Links to tutorial slides: [Part 1: Fundamentals] [Part 2: Images] [Part 3: Others]

Recording is now available [here].



Overview


Score-based denoising diffusion models (diffusion models) have been successfully used in various applications such as text-to-image generation, natural language generation, audio synthesis, motion generation, and time series modeling. The rate of progress on diffusion models is astonishing. In the year 2022 alone, diffusion models have been applied to many large-scale text-to-image foundation models, such as DALL-E 2, Imagen, Stable Diffusion and eDiff-I. These developments have also driven novel computer vision applications, such as solving inverse problems, semantic image editing, few-shot textual inversion, prompt-to-prompt editing, and lifting 2d models for 3d generation. Diffusion models have been widely adopted in various computer vision applications and are becoming a dominating class of generative models. This popularity is also reflected in the diffusion models tutorial in CVPR 2022, which has accumulated nearly 60,000 views on YouTube over 8 months.

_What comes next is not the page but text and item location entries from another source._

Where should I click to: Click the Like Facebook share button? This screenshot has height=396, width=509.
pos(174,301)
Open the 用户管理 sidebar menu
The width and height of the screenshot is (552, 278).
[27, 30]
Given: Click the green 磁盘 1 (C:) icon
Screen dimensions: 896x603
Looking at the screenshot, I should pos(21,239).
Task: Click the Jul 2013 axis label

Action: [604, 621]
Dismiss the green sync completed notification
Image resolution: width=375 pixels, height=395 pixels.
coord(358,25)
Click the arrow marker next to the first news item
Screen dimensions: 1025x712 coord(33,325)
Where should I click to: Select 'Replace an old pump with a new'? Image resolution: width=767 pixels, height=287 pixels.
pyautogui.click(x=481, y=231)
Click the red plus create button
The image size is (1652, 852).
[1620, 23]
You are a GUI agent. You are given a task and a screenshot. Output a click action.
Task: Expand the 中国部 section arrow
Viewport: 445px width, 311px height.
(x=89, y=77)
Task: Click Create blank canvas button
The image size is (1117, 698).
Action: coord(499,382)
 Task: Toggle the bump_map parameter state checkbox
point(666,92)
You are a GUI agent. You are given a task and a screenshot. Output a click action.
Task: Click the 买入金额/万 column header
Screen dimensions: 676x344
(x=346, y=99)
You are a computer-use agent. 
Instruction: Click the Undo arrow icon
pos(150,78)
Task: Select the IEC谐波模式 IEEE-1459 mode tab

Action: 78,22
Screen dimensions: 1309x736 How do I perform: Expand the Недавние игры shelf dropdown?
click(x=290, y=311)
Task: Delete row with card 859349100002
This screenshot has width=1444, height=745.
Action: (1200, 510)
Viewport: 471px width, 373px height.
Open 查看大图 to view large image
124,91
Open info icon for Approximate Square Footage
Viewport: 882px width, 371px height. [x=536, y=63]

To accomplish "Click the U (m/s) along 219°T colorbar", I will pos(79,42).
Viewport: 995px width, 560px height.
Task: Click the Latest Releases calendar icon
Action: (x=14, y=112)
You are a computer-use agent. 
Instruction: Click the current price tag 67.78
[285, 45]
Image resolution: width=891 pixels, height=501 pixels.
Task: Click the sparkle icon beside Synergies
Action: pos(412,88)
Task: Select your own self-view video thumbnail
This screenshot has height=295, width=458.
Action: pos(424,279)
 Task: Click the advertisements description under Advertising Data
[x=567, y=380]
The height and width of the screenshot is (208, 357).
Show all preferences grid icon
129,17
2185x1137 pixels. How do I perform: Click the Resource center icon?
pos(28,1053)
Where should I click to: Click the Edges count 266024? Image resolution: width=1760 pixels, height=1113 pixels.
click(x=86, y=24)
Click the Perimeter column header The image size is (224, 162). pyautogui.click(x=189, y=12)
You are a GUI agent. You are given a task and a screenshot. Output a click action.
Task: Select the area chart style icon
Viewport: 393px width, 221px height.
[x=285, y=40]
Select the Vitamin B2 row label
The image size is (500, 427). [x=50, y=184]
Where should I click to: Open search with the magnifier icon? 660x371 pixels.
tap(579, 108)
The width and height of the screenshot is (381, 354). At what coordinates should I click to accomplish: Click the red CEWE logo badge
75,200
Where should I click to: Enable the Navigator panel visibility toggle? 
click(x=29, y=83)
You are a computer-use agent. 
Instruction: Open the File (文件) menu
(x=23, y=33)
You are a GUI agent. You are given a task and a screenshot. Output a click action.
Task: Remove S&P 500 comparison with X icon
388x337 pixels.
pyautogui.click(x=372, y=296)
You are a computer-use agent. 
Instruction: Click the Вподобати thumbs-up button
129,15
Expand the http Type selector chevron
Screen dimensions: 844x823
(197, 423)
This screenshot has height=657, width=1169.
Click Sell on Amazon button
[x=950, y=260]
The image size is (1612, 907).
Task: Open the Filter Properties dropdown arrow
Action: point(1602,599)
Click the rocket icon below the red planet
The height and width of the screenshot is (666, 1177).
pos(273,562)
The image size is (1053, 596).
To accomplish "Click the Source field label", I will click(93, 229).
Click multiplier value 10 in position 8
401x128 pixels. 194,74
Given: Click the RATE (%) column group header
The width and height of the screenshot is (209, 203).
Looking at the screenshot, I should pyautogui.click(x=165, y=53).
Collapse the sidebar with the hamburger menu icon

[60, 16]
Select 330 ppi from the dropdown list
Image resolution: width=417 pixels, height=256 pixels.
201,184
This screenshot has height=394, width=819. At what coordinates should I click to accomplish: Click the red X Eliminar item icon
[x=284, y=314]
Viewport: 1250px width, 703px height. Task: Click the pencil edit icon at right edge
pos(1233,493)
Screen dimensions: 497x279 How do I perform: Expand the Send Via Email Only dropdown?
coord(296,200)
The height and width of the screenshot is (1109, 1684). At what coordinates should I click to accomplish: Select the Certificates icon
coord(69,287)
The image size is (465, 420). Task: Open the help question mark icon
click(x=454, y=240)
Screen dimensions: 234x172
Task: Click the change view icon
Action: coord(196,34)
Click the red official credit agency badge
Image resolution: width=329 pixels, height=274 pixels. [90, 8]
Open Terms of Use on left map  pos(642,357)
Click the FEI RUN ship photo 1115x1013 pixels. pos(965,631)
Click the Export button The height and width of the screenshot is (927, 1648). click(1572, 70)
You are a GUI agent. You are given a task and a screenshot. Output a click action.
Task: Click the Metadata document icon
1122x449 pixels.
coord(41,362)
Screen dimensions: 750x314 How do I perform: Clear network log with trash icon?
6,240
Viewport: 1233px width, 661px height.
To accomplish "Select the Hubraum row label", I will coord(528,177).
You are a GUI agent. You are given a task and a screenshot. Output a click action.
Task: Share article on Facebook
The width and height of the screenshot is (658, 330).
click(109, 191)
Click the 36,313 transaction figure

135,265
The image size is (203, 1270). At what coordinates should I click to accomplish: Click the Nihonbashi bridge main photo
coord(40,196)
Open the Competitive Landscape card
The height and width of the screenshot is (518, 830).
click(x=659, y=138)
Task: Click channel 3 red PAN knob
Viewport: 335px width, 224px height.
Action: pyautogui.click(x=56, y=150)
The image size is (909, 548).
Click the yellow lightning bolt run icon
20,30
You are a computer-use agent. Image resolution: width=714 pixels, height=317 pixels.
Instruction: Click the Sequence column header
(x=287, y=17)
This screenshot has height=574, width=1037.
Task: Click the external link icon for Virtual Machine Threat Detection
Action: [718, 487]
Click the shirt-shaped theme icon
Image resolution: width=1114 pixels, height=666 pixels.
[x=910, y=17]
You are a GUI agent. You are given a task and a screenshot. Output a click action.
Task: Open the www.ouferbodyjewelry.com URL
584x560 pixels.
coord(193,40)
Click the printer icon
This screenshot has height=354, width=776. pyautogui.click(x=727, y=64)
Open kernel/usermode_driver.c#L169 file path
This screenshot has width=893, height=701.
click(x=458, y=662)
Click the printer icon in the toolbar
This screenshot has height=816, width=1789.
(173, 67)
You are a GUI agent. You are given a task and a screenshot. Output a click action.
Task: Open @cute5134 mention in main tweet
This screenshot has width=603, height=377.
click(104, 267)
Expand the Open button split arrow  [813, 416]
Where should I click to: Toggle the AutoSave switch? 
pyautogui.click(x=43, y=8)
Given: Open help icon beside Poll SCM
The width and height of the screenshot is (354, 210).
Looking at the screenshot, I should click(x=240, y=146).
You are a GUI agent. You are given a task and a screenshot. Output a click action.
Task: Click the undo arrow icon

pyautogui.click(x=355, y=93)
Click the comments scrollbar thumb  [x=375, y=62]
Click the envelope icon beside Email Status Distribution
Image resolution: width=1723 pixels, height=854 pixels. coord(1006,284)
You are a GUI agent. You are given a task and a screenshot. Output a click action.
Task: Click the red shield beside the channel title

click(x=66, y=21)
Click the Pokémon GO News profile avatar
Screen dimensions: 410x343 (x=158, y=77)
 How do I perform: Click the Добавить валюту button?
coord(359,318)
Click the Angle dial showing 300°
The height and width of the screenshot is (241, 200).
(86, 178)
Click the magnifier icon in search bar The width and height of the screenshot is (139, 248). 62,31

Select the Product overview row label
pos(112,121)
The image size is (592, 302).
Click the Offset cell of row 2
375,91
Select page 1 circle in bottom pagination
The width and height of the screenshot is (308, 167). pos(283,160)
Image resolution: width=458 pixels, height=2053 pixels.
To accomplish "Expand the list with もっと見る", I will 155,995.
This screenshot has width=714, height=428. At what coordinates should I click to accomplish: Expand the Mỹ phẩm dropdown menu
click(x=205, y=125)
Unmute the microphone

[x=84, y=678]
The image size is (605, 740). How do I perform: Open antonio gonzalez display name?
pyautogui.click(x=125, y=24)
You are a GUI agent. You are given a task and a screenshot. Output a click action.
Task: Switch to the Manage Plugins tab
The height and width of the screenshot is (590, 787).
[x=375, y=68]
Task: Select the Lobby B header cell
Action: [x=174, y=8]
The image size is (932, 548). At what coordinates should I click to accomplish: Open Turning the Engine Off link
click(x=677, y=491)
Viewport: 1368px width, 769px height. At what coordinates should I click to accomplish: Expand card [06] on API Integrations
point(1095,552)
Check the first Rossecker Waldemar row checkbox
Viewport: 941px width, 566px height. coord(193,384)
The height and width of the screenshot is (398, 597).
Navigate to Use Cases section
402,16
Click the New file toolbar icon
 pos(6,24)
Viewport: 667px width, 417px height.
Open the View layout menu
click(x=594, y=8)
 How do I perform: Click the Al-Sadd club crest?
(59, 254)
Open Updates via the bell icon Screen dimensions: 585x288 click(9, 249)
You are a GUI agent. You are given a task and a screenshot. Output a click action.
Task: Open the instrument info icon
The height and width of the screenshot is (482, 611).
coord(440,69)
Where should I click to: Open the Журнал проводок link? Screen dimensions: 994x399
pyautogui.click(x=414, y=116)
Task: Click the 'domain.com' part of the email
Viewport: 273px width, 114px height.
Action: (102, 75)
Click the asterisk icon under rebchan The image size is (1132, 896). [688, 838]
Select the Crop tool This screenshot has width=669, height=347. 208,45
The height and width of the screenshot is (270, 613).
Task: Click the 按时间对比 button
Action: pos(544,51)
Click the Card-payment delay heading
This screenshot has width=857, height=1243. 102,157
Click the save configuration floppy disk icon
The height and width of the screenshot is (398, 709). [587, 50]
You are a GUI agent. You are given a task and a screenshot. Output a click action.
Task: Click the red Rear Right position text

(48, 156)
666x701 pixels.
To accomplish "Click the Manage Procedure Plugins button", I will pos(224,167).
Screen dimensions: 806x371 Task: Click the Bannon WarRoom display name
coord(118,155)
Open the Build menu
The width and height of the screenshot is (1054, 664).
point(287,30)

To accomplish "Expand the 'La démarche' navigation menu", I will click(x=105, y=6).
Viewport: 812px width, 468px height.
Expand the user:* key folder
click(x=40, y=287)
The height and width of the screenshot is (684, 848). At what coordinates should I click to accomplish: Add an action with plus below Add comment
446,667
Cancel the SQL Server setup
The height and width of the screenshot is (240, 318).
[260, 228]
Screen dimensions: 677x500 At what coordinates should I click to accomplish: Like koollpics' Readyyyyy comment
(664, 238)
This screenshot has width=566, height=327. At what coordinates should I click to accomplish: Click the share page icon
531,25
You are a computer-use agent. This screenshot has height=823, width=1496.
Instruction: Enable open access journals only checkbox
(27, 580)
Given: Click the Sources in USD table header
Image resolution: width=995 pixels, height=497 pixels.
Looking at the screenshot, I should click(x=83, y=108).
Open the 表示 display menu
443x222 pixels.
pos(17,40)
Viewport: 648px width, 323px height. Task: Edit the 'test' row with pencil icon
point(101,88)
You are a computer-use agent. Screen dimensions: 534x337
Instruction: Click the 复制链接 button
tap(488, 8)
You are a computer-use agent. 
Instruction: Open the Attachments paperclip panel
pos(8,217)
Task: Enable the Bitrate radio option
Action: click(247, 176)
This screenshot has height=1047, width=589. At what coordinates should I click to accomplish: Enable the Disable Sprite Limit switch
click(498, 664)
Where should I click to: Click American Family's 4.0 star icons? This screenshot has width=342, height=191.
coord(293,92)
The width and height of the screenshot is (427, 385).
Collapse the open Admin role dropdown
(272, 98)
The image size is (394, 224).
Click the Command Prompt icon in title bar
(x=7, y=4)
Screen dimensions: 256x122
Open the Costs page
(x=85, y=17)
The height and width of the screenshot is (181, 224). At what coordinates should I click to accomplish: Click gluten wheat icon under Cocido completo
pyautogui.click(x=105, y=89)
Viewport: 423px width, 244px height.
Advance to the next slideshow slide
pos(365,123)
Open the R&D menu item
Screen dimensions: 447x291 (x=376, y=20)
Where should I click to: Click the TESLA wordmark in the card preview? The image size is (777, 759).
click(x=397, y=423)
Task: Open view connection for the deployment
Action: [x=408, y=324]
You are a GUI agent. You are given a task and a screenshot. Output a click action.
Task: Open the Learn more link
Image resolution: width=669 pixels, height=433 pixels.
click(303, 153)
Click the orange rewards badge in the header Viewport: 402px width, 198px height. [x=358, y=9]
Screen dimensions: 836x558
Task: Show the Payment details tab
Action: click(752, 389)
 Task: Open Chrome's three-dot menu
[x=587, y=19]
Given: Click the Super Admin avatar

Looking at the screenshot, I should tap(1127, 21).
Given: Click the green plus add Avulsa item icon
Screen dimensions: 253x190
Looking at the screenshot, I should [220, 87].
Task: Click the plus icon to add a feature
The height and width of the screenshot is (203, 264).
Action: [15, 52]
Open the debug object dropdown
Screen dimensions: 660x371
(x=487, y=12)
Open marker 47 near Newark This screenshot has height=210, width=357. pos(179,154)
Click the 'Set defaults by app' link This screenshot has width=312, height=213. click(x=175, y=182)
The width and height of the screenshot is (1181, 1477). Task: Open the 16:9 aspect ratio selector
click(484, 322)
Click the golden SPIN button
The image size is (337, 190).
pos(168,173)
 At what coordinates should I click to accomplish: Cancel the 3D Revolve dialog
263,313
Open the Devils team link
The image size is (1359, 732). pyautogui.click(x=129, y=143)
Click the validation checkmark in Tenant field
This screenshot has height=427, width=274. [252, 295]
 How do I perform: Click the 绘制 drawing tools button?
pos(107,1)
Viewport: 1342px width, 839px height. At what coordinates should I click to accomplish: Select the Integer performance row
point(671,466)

Despite that, there has been tremendous novel work on diffusion models since last year, a lot of which we believe are critical for computer vision practitioners. The following are just a few notable examples: Eludicated Diffusion Models (NeurIPS 2022 best paper) provide principles on how one should train diffusion models in an optimal manner. Recent differential equation solvers such as DPM-Solver (NeurIPS 2022 Oral) and DEIS have made notable advances on accelerating sampling from diffusion models. Diffusion inversion techniques such as DreamFusion and Magic3d obtain text-to-3D generation by inverting image diffusion models. Textual inversion and DreamBooth enable the ``personalization'' of text-to-image diffusion models from few-shot supervision signals. There are also numerous recent works that apply diffusion models to other domains, such as 3d representations, videos, and motions. Given the rate of progress, we believe that it is crucial to have a tutorial on diffusion models in CVPR 2023, focusing on more recent developments.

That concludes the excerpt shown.